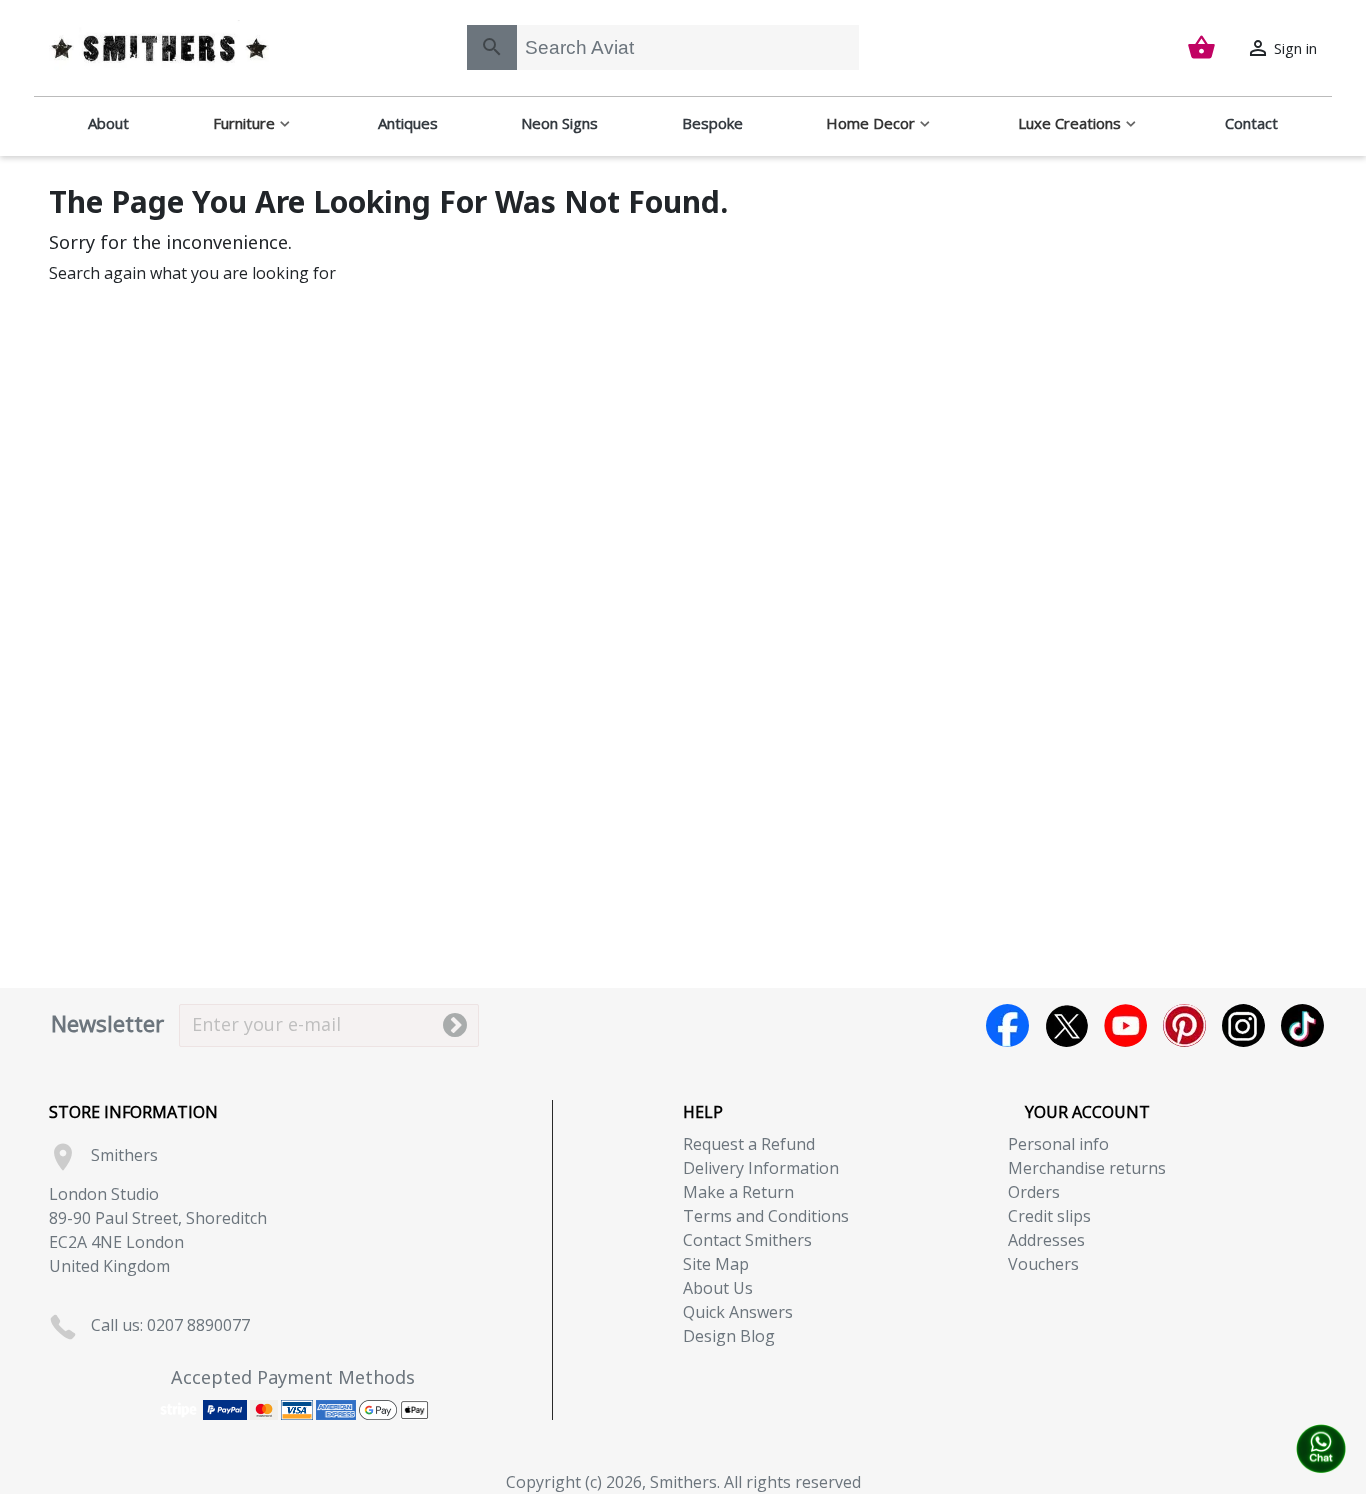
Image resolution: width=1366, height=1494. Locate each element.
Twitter (1066, 1025)
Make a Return (738, 1192)
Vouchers (1043, 1264)
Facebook (1007, 1025)
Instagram (1243, 1025)
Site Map (716, 1264)
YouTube (1125, 1025)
◆ ◆ ◆ ◆ ◆
**The task**
Only the lines from the one containing "Twitter (1066, 1025)" through the last line above belong in your answer. Retype them exactly.

**Result below**
Twitter (1066, 1025)
Make a Return (738, 1192)
Vouchers (1043, 1264)
Facebook (1007, 1025)
Instagram (1243, 1025)
Site Map (716, 1264)
YouTube (1125, 1025)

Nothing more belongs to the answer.